In Go, the established convention is that functions return errors; they don't panic. If a file isn't found, os.Open returns an error; it doesn't panic. If you write to a broken network connection, the net.Conn's Write method returns an error; it doesn't panic. These conditions are expected in those kinds of programs. The operation is likely to fail, and you knew that going in, because the API designer made it clear by including an error result. 

On the other hand, there are some operations that are incredibly unlikely to fail, and the context is such that there is no way to signal the failure, no way to proceed. These are what panic is for. The canonical example is that if a program evaluates x[j] but j is out of range, the code panics. An unexpected panic like this is a  serious bug in the program and by default kills it. Unfortunately, this makes it difficult to write robust, defensive servers that can, for example, cope with the occasional buggy HTTP request handler while keeping the rest of the server up and running. To address that, we introduced recover, which allows a goroutine to recover from a panic some number of call frames below. However, the cost of a panic is the loss of at least one call frame from the stack. We did this intentionally. To quote from the original mail: "This proposal differs from the usual model of exceptions as a control structure, but that is a deliberate decision.  We don't want to encourage the conflation of errors and exceptions that occur in languages such as Java."

The post I mentioned at the start asks "why is an array out of bounds any more cause for panic than a bad format string or a broken connection?" The answer is that there is no in-band way to report the error during the evaluation of x[j], while there is an in-band way to report an error in a bad format string or a broken connection. (The format string decision is interesting by itself but orthogonal to this discussion.)

The rule is simple: if your function is in any way likely to fail, it should return an error. When I'm calling some other package, if it is well written I don't have to worry about panics, except for, well, truly exceptional conditions, things I shouldn't be expected to handle.

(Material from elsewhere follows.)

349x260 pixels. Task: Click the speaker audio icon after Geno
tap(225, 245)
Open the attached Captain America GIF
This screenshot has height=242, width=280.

One thing you have to keep in mind is that the target for Go is programming in the large. We like to keep programs concise, but not at an increased maintenance cost for big programs worked on by large numbers of programmers. The seductive thing about exception-based error handling is that it works great for tiny examples. But diving into a large code base and having to worry about whether every single line might, in ordinary operation, trigger an exception worth handling is a significant drag on productivity and engineer time. I have had this problem myself finding my way around large Python programs. The error returns used by Go are admittedly inconvenient to callers, but they also make the possibility of the error explicit both in the program and in the type system. While simple programs might want to just print an error and exit in all cases, it is common for more sophisticated programs to react differently depending on where the error came from, in which case the try + catch approach is actually more verbose than explicit error results. It is true that your 10-line Python program is probably more verbose in Go. Go's primary target, however, is not 10-line programs.

Raymond Chen's articles are the best exposition I've seen about the pitfalls of trying to do error handling with exceptions:
Suffice it to say that the Go developers agree: error is so important we made it a built-in type.


P.S. Occasionally you see panic and recover used as a kind of non-local goto, similar to longjmp and setjmp in C. This is fine too, but only as an internal detail of your package. If callers need to know, you're still doing it wrong.